The documentary interviews two of the couples that were reportedly in the running to adopt Natalia. “I can feel evil when I come into a room,” said one of the potential parents, Dwane Faris. “I couldn’t really put my finger on whether it was the situation that was evil or Natalia, there was something wrong with her... and I think that’s the first time I’ve ever completely trusted that intuition.”

The Barnetts felt differently. After picking up Natalia, the new family went straight to Disneyland Florida, which was reportedly, at first, an extremely happy week. But very quickly the Barnetts started to feel something wasn’t right: according to the docuseries, Kristine screamed when she was bathing her daughter and saw that she had “full pubic hair”.
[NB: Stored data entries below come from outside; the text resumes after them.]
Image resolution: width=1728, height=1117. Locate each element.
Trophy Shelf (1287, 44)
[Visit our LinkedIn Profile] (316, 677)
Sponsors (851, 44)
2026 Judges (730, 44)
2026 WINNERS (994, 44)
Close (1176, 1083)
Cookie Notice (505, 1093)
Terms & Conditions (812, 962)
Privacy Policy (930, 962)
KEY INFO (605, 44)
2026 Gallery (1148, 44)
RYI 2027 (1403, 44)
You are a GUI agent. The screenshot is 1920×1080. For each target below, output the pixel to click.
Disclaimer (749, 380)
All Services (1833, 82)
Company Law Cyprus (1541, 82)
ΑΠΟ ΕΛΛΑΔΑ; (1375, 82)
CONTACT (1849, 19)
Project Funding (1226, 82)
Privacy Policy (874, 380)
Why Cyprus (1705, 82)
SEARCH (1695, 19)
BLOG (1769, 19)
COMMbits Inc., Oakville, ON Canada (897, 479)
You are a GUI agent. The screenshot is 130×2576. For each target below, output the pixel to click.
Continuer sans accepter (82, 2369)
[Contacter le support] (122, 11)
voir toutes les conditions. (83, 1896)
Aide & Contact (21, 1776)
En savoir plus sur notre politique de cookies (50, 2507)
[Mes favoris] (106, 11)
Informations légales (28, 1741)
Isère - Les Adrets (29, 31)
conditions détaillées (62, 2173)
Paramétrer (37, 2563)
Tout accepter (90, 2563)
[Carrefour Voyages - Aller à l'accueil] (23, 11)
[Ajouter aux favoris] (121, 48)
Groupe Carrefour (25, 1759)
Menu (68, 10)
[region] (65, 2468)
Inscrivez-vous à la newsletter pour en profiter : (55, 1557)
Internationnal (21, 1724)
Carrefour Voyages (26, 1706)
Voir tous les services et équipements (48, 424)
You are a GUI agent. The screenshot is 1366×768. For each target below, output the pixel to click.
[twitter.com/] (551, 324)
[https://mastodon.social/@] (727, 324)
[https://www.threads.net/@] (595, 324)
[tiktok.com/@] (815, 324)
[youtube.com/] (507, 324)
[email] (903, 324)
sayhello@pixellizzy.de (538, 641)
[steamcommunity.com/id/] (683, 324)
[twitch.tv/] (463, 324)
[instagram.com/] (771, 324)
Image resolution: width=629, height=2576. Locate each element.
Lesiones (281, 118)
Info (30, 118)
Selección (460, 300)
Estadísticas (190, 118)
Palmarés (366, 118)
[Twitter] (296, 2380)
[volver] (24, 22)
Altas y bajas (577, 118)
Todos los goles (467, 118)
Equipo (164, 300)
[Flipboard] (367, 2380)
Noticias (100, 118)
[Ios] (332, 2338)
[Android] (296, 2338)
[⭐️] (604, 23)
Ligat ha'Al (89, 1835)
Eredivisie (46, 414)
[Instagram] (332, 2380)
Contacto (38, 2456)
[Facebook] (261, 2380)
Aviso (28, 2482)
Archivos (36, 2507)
Things get messy in the documentary

This was only the beginning of matters which raised the Barnetts’ suspicions that Natalia might not be who she was supposed to be. According to the docuseries, Natalia had also reportedly started to menstruate – which typically takes place between the ages of 10 and 16 years.

Then there were other aspects about Natalia which the Barnetts felt bolstered their case. Natalia had an American accent, even though she had only been in America for a short period of time, and they said she didn’t understand Ukrainian. She was also taller and seemed generally more developed than someone typically her age.

The drama doesn’t stop there

But that is really the beginning of what becomes a horrendous tragedy – both for the Barnetts, whose actions would lead to their prosecution, and whose marriage broke down as a result of the adoption, and for Natalia – who was allegedly treated so badly by the Barnetts that a neighbour called social services on the family.

The Barnetts made some serious accusations against Natalia. As Michael puts it in the show, they believed they were living with a “con artist sociopath... We don’t know who she is,” he said. “We don’t know where she’s really from. Who the f*** is this person?”

Over the two years that they lived together, the Barnetts said that Natalia became aggressive: Michael says that she tried to poison and kill his wife; that she threatened to stab his sons, and that once he woke up in the night and found Natalia standing at the end of the bed, wielding a knife. They also accused Natalia of defecating and urinating on their youngest son.

“We were all abused,” shouts Michael, crying, in the show. “I hate this.”

But the documentary also looks into the way that the Barnetts treated Natalia. Michael accused Kristine of beating Natalia. “My mum is definitely not 100 per cent innocent,” said one of the sons in the show. In the series Michael claims that Kristine punished Natalia by making her stand at a wall for hours or sleeping outside. A neighbour was so disturbed by these actions that they called social services on the Barnetts.

Kristine and Michael were charged with neglect

So sure were they of Natalia’s age, that the Barnetts – and it sounds too strange to be true – managed to go to an Indiana court and have her age changed from 6 years old to 22 years old. They had taken Natalia to a doctor who had agreed that she was an adult.

By changing her age it meant that the parents no longer had the same legal responsibilities over her. They rented her an apartment, organised for Natalia to receive federal benefits, and then took off – to Canada no less.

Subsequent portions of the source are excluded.